● **Data shown**
******************************
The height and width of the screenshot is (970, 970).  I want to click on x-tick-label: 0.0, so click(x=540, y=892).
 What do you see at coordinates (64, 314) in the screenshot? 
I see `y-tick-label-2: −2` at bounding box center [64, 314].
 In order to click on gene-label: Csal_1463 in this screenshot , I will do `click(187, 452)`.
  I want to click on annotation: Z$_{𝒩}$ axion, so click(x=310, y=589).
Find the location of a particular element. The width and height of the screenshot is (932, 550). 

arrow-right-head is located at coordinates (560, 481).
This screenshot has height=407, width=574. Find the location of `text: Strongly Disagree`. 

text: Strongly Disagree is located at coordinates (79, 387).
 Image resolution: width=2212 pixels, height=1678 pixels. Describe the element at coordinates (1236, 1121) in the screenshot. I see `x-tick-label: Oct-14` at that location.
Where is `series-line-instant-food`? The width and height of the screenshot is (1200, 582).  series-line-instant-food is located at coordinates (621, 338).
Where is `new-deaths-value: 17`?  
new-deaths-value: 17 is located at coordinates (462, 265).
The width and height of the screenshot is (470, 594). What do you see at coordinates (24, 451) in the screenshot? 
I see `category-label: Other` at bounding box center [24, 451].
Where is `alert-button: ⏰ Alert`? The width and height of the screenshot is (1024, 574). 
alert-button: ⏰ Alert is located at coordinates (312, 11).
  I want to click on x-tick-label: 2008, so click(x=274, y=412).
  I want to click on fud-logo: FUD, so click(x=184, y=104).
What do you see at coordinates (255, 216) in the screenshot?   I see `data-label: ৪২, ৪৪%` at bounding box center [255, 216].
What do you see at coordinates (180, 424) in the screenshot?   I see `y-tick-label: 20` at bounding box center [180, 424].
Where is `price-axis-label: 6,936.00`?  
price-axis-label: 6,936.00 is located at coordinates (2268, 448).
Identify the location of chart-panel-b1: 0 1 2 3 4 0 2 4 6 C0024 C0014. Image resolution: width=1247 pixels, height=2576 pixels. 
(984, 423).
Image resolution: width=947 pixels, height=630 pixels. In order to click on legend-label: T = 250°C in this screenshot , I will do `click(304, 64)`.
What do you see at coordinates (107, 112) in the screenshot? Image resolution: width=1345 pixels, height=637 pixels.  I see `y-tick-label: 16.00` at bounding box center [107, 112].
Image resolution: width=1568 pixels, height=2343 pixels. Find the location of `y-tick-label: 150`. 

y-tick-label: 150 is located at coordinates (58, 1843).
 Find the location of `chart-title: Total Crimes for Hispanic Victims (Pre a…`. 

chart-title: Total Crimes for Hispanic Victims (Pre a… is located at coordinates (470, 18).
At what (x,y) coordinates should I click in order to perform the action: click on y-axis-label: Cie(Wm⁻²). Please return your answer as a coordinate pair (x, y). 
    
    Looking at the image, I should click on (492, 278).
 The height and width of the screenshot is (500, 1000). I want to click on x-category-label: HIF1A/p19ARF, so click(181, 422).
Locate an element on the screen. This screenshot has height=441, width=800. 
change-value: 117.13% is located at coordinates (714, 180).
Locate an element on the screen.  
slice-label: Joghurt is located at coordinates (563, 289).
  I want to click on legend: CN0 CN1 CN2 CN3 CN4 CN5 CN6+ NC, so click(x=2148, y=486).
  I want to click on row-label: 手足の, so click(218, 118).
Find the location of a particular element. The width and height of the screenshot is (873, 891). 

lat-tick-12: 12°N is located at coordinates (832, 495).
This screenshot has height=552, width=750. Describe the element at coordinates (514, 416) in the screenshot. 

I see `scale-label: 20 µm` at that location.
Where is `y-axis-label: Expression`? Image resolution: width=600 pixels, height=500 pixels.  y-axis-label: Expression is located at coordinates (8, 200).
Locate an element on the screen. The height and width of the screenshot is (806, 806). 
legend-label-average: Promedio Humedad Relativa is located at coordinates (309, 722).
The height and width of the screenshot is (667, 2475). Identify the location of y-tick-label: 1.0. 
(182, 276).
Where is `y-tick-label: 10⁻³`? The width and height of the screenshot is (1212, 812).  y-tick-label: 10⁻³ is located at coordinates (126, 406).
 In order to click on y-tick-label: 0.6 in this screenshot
******************************
● **Work required**
Swap every "Where is" in the lines above for "Where can I find", leaving everything else unchanged.

● **Reply to the exercise**
The height and width of the screenshot is (970, 970).  I want to click on x-tick-label: 0.0, so click(x=540, y=892).
 What do you see at coordinates (64, 314) in the screenshot? 
I see `y-tick-label-2: −2` at bounding box center [64, 314].
 In order to click on gene-label: Csal_1463 in this screenshot , I will do `click(187, 452)`.
  I want to click on annotation: Z$_{𝒩}$ axion, so click(x=310, y=589).
Find the location of a particular element. The width and height of the screenshot is (932, 550). 

arrow-right-head is located at coordinates (560, 481).
This screenshot has height=407, width=574. Find the location of `text: Strongly Disagree`. 

text: Strongly Disagree is located at coordinates (79, 387).
 Image resolution: width=2212 pixels, height=1678 pixels. Describe the element at coordinates (1236, 1121) in the screenshot. I see `x-tick-label: Oct-14` at that location.
Where can I find `series-line-instant-food`? The width and height of the screenshot is (1200, 582).  series-line-instant-food is located at coordinates (621, 338).
Where can I find `new-deaths-value: 17`?  
new-deaths-value: 17 is located at coordinates (462, 265).
The width and height of the screenshot is (470, 594). What do you see at coordinates (24, 451) in the screenshot? 
I see `category-label: Other` at bounding box center [24, 451].
Where can I find `alert-button: ⏰ Alert`? The width and height of the screenshot is (1024, 574). 
alert-button: ⏰ Alert is located at coordinates (312, 11).
  I want to click on x-tick-label: 2008, so click(x=274, y=412).
  I want to click on fud-logo: FUD, so click(x=184, y=104).
What do you see at coordinates (255, 216) in the screenshot?   I see `data-label: ৪২, ৪৪%` at bounding box center [255, 216].
What do you see at coordinates (180, 424) in the screenshot?   I see `y-tick-label: 20` at bounding box center [180, 424].
Where can I find `price-axis-label: 6,936.00`?  
price-axis-label: 6,936.00 is located at coordinates (2268, 448).
Identify the location of chart-panel-b1: 0 1 2 3 4 0 2 4 6 C0024 C0014. Image resolution: width=1247 pixels, height=2576 pixels. 
(984, 423).
Image resolution: width=947 pixels, height=630 pixels. In order to click on legend-label: T = 250°C in this screenshot , I will do `click(304, 64)`.
What do you see at coordinates (107, 112) in the screenshot? Image resolution: width=1345 pixels, height=637 pixels.  I see `y-tick-label: 16.00` at bounding box center [107, 112].
Image resolution: width=1568 pixels, height=2343 pixels. Find the location of `y-tick-label: 150`. 

y-tick-label: 150 is located at coordinates (58, 1843).
 Find the location of `chart-title: Total Crimes for Hispanic Victims (Pre a…`. 

chart-title: Total Crimes for Hispanic Victims (Pre a… is located at coordinates (470, 18).
At what (x,y) coordinates should I click in order to perform the action: click on y-axis-label: Cie(Wm⁻²). Please return your answer as a coordinate pair (x, y). 
    
    Looking at the image, I should click on (492, 278).
 The height and width of the screenshot is (500, 1000). I want to click on x-category-label: HIF1A/p19ARF, so click(181, 422).
Locate an element on the screen. This screenshot has height=441, width=800. 
change-value: 117.13% is located at coordinates (714, 180).
Locate an element on the screen.  
slice-label: Joghurt is located at coordinates (563, 289).
  I want to click on legend: CN0 CN1 CN2 CN3 CN4 CN5 CN6+ NC, so click(x=2148, y=486).
  I want to click on row-label: 手足の, so click(218, 118).
Find the location of a particular element. The width and height of the screenshot is (873, 891). 

lat-tick-12: 12°N is located at coordinates (832, 495).
This screenshot has height=552, width=750. Describe the element at coordinates (514, 416) in the screenshot. 

I see `scale-label: 20 µm` at that location.
Where can I find `y-axis-label: Expression`? Image resolution: width=600 pixels, height=500 pixels.  y-axis-label: Expression is located at coordinates (8, 200).
Locate an element on the screen. The height and width of the screenshot is (806, 806). 
legend-label-average: Promedio Humedad Relativa is located at coordinates (309, 722).
The height and width of the screenshot is (667, 2475). Identify the location of y-tick-label: 1.0. 
(182, 276).
Where can I find `y-tick-label: 10⁻³`? The width and height of the screenshot is (1212, 812).  y-tick-label: 10⁻³ is located at coordinates (126, 406).
 In order to click on y-tick-label: 0.6 in this screenshot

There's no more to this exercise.